As long as you are aware of this you can use them, but with the proviso that you need to add them *very sparingly, *and you need a large plant mass, idealy containing plants with the "aerial advantage".

cheers Darrel


----------



## Barbara Turner (16 Oct 2018)

I agree with your comment


dw1305 said:


> very sparingly



There going to dissolve a lot faster underwater rather than sat in a pot plant, adding large amounts of ammonia might be beneficial for the plants but could be disastrous to the fish/shrimps.
Burying them deep in the substrate is going to slow down the release but you really don't want to add lots at the same time.

(unless you're setting up  a new tank and cycling it, fish free)

You don't get very much for your money with the commercially available root tabs, and these are the companies that declare what is in them. 
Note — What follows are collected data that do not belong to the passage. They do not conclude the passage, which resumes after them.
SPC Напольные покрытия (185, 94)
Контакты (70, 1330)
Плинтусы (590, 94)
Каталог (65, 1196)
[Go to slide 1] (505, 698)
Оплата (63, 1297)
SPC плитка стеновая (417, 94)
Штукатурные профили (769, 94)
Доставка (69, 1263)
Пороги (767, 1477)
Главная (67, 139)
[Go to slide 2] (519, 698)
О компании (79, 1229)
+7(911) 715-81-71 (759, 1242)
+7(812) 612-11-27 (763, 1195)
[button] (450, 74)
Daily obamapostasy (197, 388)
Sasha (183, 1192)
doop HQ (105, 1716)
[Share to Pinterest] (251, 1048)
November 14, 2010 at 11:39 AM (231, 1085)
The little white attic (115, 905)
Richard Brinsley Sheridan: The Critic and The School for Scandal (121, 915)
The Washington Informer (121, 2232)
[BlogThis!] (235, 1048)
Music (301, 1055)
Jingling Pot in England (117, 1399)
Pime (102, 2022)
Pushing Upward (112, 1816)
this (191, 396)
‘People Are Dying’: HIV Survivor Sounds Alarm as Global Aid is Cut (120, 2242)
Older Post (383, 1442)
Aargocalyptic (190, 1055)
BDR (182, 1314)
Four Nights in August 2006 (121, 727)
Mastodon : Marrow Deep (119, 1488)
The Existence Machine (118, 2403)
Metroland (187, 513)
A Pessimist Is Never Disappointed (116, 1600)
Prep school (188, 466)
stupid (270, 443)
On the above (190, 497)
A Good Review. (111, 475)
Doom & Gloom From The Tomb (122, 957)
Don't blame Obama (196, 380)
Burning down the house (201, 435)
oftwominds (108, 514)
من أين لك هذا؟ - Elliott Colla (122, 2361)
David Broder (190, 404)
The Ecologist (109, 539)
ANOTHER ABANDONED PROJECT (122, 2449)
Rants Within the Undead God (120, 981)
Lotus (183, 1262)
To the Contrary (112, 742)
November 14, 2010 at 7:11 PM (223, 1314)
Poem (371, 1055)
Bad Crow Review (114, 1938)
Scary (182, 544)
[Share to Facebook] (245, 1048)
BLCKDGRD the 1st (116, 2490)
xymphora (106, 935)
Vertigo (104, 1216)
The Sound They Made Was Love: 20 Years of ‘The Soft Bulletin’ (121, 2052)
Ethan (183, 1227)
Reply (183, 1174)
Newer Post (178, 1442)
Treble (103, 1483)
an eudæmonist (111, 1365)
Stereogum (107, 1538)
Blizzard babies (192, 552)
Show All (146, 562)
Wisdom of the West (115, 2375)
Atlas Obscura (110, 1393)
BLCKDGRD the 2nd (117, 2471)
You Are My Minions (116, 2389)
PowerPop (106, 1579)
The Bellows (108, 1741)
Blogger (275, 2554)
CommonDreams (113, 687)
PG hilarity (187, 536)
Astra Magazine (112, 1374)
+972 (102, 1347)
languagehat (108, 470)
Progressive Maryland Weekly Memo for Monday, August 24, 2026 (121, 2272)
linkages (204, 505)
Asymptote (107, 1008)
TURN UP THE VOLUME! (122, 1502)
The profit margin must be crazy when you think how little we pay for EI salts, mix in + 70% bentonite or Montmorillonite Clay and buy a pill press, a polymer coating might take some research to slow down the release.


----------



## roadmaster (16 Oct 2018)

Have used the Osmocote prills and found that they are best sprinkled on thin layer of soil or sand on very bottom of tank(so prill's don't roll about) ,and then covered with dirt and capped with sand or fine gravel.
A little of the stuff goes a long way.I sprinkled 1/2 measured cup over fine soil  on very bottom of 300 litre tank,covered this with more dirt/clay mix,and capped it all with fine sand like blasting media.
Even buried deep,such as I did,,the stuff does not lend itself to the uprooting or moving about of plants Works best as described rather than trying to insert the stuff mid depth's.
Have frozen the prills in ice tray and pushed em deep near large sword and.crypt plants and tried very hard not to disturb the area any further.


----------



## dw1305 (16 Oct 2018)

Hi all,





Barbara Turner said:


> The profit margin must be crazy when you think how little we pay for EI salts, mix in + 70% bentonite or Montmorillonite Clay and buy a pill press, a polymer coating might take some research to slow down the release.


I think you are right, the clay based tabs will be cheaper to manufacture than the resin coated controlled release fertilisers, but the companies that produce them don't have the same economies of scale as the big fertiliser companies (Fisons, Yara etc.).

We have a few threads about <"DIY fertiliser tabs">.

I'm a pretty shoddy aquarist, so I use the approach detailed here: <"Is this hobby...">

cheers Darrel


----------